◆ **What you need to do**
[1] Can you reproduce the records from the line with "Given: Go back with the back arrow" through the end of the records, renaming "GUI agent" to "graphical interface agent" and leaving everything else unchanged?
[2] Can you carry the mailing-list post on sequences related to Fibonacci representations further, continuing it from its last line?

◆ **Source**

☆ ☆ ☆ ☆ ☆ ☆ ☆

[seqfan] Re: Sequences related to Fibonacci representations

[Eric Schmidt]

Thanks Olivier and Neil for your replies.

It's been about a month, and I still haven't added the missing sequences 
(15 of them) from Carlitz. I have been putting this off because I don't 
know how to deal with the "chase sequence" issue that came up with the 
already existing sequences. I agree that this is undesirable, but the 
chase is built into the definitions in the paper, with many functions 
defined in terms of previously defined functions. In some cases a 
theorem in the paper could maybe reduce the depth/breadth of the chase, 
but it doesn't look entirely unavoidable to me.

I hope to finish this off in the next few days, so advice on this would 
be appreciated.

On 8/17/2014 1:15 AM, Eric Schmidt wrote:
> Recently I came across some sequences whose names were simply "Related
> to Fibonacci representations".
>
> https://oeis.org/search?q=name%3A%22related+to+fibonacci+representations%22&sort=&language=&go=Search
>
>
> I decided to try to supply these with proper definitions. These
> sequences are found in the following paper:
>
> http://www.fq.math.ca/Scanned/11-4/carlitz.pdf
>
> Almost all of the sequences are found in some tables at the end.
>
> I have run into a couple of issues, though:
>
> 1. The function listed in the tables as lambda-prime is in OEIS as
> A003253. However, in 2000, the sequence was marked as an erroneous
> version of A001651. I don't understand this since the terms in A003253
> agree with my own calculations. Can anyone shed light on this? It looks
> to me like the sequence should be revived.
>
> 2. Many of the sequences listed in the table are not in OEIS, and I have
> been trying to decide whether they should be added. The listed sequences
> don't seem all that interesting, to me at least, and most of them are
> just complements of each other. On the other hand, they are explicitly
> tabulated in the paper. I don't know what the original rationale was for
> including some but not all of the sequences. Any advice on this would be
> appreciated.
>
> Here's a bunch of Sage code to compute the sequences.
> Functions marked ### are from the paper; the rest are auxiliary.

☆ ☆ ☆ ☆ ☆ ☆ ☆

◆ **Items from a dataset**
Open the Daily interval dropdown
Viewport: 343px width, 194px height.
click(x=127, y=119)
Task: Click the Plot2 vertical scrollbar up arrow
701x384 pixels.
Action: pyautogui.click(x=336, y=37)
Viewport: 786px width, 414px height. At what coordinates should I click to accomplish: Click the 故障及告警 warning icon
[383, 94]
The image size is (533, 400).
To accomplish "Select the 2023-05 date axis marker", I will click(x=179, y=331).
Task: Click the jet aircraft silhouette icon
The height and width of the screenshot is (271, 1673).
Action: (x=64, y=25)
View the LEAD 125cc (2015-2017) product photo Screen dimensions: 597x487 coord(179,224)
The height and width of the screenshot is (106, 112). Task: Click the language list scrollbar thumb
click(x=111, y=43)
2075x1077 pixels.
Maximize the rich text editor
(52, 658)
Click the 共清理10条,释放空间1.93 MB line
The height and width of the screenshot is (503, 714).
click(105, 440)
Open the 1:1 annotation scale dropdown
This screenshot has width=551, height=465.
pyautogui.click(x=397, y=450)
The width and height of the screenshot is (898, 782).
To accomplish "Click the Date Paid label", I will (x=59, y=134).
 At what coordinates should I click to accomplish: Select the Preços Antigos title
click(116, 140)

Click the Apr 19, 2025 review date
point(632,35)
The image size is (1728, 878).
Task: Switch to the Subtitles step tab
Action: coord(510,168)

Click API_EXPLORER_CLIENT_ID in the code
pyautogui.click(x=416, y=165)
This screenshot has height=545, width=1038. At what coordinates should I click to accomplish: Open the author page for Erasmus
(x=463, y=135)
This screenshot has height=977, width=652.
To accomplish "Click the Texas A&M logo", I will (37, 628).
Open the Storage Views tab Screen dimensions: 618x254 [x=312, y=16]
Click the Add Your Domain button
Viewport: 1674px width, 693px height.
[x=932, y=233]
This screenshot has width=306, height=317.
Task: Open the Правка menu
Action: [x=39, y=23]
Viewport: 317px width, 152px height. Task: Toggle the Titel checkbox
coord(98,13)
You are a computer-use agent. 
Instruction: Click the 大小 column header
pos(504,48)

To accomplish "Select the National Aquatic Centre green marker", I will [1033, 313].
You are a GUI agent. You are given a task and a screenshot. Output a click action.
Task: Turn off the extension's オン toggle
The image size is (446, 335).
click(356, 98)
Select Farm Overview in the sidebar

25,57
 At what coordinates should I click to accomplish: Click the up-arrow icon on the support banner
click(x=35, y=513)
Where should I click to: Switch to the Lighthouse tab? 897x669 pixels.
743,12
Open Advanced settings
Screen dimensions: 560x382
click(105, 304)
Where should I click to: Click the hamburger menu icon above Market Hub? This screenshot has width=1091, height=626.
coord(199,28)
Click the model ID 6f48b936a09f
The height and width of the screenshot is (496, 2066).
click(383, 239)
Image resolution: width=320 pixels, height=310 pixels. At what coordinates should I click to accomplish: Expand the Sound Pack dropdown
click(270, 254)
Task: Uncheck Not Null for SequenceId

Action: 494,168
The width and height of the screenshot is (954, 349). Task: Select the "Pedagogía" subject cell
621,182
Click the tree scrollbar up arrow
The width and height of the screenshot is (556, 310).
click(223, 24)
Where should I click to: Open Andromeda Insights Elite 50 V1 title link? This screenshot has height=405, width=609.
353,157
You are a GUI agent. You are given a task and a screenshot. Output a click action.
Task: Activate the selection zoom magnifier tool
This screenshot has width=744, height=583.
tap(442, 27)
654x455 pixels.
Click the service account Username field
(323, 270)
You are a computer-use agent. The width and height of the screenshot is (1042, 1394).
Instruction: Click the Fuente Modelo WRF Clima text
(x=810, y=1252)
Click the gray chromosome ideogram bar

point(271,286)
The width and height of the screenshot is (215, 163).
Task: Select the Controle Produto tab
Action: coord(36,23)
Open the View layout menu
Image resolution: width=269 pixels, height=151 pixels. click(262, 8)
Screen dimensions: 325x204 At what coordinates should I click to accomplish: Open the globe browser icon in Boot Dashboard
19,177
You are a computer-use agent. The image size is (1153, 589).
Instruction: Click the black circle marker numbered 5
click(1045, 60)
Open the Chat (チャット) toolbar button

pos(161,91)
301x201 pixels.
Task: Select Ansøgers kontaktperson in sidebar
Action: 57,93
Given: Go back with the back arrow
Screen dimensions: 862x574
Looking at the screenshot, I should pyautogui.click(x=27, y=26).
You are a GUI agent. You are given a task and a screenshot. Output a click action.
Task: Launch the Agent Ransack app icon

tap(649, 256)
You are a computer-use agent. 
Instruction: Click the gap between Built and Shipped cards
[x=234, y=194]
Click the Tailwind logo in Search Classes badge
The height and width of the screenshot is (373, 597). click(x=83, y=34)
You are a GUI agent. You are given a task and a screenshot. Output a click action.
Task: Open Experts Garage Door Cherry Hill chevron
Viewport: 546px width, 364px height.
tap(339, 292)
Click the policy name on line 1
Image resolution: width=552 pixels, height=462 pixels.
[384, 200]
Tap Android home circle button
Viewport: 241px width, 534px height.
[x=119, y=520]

☆ ☆ ☆ ☆ ☆ ☆ ☆

◆ **Answers to the tasks**
[1]
Given: Go back with the back arrow
Screen dimensions: 862x574
Looking at the screenshot, I should pyautogui.click(x=27, y=26).
You are a graphical interface agent. You are given a task and a screenshot. Output a click action.
Task: Launch the Agent Ransack app icon

tap(649, 256)
You are a computer-use agent. 
Instruction: Click the gap between Built and Shipped cards
[x=234, y=194]
Click the Tailwind logo in Search Classes badge
The height and width of the screenshot is (373, 597). click(x=83, y=34)
You are a graphical interface agent. You are given a task and a screenshot. Output a click action.
Task: Open Experts Garage Door Cherry Hill chevron
Viewport: 546px width, 364px height.
tap(339, 292)
Click the policy name on line 1
Image resolution: width=552 pixels, height=462 pixels.
[384, 200]
Tap Android home circle button
Viewport: 241px width, 534px height.
[x=119, y=520]

[2]
>
> # Determine whether n is in range of monotonic function f
> def isfunc(f, n) :
>      m = 1
>      while f(m) < n : m += 1
>      return f(m) == n
>
> # Compute n-th term of complement of montonic f
> @CachedFunction
> def funcprime(f, n) :
>      m = 1 if n==1 else funcprime(f,n-1)+1
>      while isfunc(f, m) : m += 1
>      return m
>
> # Compute least m such that f(m) >= targfunc(n)
> @CachedFunction
> def funcpre(f, targfunc, n) :
>      m = 1 if n==1 else funcpre(f, targfunc, n-1)+1
>      target = targfunc(n)
>      while f(m) < target : m += 1
>      return m
>
> ### A000201
> def a(n) : return floor(golden_ratio*n)
>
> ### A001950
> def b(n) : return floor(golden_ratio^2*n)
>
> ### A003231
> def c(n) : return b(n) + n
>
> def cprime(n) : return funcprime(c, n)
>
> ### A003234
> @CachedFunction
> def s(n) :
>      m = 1 if n==1 else s(n-1)+1
>      while c(b(m)) != b(c(m)) - 1 : m += 1
>      return m
>
> ### A003233
> @CachedFunction
> def r(n) :
>      m = 1 if n==1 else r(n-1)+1
>      while c(b(m)) != b(c(m)) : m += 1
>      return m
>
> ### A003250
> def z(n) : return ceil(1/golden_ratio^2 * c(s(n)))
>
> ### A003251
> def zprime(n) : return funcprime(z, n)
>
> ### A003248
> def tprime(n) : return a(s(n)) + n
>
> ### A003247
> def t(n) : return funcprime(tprime, n)
>
> ### A003249
> def uprime(n) : return b(s(n)) + 1
>
> ### not in OEIS (though used to define v, which is)
> def u(n) : return funcprime(uprime, n)
>
> ### A005206
> @CachedFunction
> def e(n) : return 0 if n==0 else n-e(e(n-1))
>
> def es(n) : return e(s(n))
>
> ### A003254
> def p(n) : return funcpre(r, es, n)
>
> ### A003255
> def pprime(n) : return funcprime(p, n)
>
> ### A003256
> def v(n) : return funcpre(u, b, n)
>
> ### A003257
> def vprime(n) : return funcprime(v, n)
>
> def ab(n) : return a(b(n))
> def abprime(n) : return funcprime(ab, n)
>
> ### not in OEIS
> def w(n) : return funcpre(u, abprime, n)
>
> ### not in OEIS
> def wprime(n) : return funcprime(w, n)
>
> ### not in OEIS
> def x(n) : return funcpre(u, es, n)
>
> ### not in OEIS
> def xprime(n) : return funcprime(x, n)
>
> def uw(n) : return u(w(n))
>
> ### not in OEIS
> def y(n) : return funcpre(uw, es, n)
>
> ### not in OEIS
> def yprime(n) : return funcprime(y, n)
>
> ### A003252
> def lamb(n) : return funcpre(zprime, c, n)
>
> ### A003253
> def lambprime(n) : return funcprime(lamb, n)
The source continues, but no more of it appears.